Si quelqu'un a peur de
quelque chose et que vous lui dites partager cette peur, quelque part
vous le rassurez et lui faites plaisir. Pourquoi ? Parce qu'il
se dit : « j'ai bien raison d'avoir peur de cette chose.
Je n'ai pas à avoir de honte de ça. Voici quelqu'un qui est proche
de moi. Ouf ! Tremblons ensemble ! » Tandis que si,
inversement, vous déclarez ne pas avoir peur de ladite chose qui
fait peur à l'autre, vous le mettez mal à l'aise. Il pourra se
dire : « si j'ai peur de ça et pas lui, c'est que je suis
un trouillard. Voici un comportement déshonorant de ma part !
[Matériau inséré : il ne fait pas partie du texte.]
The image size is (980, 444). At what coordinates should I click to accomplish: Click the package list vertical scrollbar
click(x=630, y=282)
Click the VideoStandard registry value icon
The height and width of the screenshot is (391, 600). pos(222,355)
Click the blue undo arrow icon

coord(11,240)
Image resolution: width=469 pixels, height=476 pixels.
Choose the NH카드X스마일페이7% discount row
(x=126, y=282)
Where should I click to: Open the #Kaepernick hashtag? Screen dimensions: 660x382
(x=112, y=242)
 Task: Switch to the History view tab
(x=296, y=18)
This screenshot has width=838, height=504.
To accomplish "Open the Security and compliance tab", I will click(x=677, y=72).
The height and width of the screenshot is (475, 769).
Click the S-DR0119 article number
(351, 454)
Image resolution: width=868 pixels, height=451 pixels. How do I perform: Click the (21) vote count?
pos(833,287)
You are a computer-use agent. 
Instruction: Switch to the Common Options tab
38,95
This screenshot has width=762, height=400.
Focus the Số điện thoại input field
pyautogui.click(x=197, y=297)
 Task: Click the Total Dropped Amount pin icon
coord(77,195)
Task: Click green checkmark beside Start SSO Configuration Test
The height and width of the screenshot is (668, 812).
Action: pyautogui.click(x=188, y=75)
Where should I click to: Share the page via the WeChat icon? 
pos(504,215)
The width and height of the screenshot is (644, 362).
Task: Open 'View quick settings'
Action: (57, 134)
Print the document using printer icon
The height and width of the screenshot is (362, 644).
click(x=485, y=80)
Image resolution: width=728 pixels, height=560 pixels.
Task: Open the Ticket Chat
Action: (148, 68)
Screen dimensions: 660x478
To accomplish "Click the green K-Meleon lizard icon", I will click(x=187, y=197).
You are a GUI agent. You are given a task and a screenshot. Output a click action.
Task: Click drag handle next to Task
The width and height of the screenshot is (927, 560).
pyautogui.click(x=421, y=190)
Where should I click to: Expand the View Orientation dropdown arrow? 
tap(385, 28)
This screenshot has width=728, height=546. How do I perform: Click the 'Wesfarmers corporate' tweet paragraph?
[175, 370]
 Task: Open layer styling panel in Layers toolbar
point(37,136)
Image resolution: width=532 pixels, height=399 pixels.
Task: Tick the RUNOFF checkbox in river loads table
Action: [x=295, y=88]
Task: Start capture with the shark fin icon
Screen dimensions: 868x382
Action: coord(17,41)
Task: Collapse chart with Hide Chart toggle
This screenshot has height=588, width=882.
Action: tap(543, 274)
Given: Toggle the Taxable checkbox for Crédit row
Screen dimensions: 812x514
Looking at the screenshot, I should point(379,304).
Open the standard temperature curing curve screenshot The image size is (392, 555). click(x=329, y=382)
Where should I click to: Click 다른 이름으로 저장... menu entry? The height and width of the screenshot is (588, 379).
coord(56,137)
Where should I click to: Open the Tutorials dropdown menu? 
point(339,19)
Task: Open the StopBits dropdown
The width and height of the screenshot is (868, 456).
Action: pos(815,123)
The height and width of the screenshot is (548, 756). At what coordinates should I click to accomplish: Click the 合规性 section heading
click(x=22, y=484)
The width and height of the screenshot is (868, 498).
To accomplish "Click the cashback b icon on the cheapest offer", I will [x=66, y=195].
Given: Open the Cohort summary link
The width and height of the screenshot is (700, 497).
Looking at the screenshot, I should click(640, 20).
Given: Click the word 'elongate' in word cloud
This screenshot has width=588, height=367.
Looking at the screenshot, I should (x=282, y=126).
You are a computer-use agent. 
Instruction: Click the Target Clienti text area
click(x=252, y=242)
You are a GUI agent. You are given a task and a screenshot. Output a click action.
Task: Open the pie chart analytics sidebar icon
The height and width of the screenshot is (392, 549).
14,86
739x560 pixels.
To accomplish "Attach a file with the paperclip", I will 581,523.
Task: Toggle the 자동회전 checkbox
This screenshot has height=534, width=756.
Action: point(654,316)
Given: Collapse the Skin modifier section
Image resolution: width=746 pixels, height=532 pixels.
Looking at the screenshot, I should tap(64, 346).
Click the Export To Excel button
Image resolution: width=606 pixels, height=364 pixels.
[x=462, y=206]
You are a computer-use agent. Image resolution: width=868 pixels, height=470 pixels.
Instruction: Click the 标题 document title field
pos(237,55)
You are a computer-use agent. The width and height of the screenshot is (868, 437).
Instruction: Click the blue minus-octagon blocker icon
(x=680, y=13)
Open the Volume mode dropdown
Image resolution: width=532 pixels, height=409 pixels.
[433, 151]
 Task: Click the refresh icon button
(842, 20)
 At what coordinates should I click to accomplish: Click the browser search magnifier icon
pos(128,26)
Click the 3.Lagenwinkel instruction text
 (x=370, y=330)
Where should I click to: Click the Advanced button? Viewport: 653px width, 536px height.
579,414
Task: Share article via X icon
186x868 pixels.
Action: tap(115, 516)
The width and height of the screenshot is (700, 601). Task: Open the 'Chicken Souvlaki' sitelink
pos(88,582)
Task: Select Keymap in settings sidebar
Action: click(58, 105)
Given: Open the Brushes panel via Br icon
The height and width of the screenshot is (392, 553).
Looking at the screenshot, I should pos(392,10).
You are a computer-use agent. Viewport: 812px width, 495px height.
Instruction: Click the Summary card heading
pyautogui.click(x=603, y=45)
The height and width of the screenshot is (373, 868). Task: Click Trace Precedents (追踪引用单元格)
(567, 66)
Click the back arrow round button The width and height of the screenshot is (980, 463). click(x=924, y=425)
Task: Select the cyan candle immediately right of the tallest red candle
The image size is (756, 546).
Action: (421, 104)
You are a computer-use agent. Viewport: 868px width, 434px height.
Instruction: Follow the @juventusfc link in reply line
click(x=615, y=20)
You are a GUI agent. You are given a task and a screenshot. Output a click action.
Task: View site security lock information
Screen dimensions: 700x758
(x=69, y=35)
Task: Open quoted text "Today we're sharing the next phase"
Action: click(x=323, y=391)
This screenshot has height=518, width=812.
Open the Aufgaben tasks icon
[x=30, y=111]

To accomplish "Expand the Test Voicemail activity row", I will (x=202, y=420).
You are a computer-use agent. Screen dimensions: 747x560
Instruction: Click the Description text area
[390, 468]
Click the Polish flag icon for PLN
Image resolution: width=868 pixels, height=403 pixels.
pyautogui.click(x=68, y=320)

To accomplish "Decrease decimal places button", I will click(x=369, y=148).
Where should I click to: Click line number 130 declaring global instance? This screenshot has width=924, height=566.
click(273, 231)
Si j'ai peur et pas lui, ça peut aussi vouloir dire que je ne
comprend pas. Je suis un imbécile ! Et celui-là qui n'a pas
peur est loin de moi, n'a pas d'empathie pour le trouillard et
l'imbécile méprisable que je suis. » Il existe un confort de
la peur. Si je déclare : « comme tout le monde je tremble
devant l'idée de mourir », je rassure. Si je dis : « je
n'ai pas peur de mourir », c'est louche et déstabilisant pour
mon auditoire trembleur. Les personnes profondément pieuses et
croyants dans un au-delà confortable et rassurant dérangent
absolument le matérialiste athée que terrorisé l'idée
de mourir. J'ai été matérialiste athée et j'ai effectivement un
soir été terrorisé tellement l'idée de ma mort me faisait peur. Aujourd'hui et depuis déjà bien des années je suis
devenu croyant et je me fiche des matérialistes fiers de trembler, s'ils me méprisent. Les autres me font pitié.
La peur à laquelle sont
attachés tant de gens offre un marché. Le marché de la peur
nourrit bien des discoureurs s'adressant à des croyants incertains
de leurs croyances. Il y a aussi un marché de la peur via les
médias. Ils vendent de la peur aux gogos et à gogo. Et gare à
celui qui ne ressent pas la tremblotte réglementaire !
Par exemple, quand arrive
le réveillon de Noël ou du Jour de l'an, les médias nous bassinent
avec les fantastiques mesures de sécurité concomitantes. Les télés
nous fournissent des images de policiers et gendarmes sur le terrain.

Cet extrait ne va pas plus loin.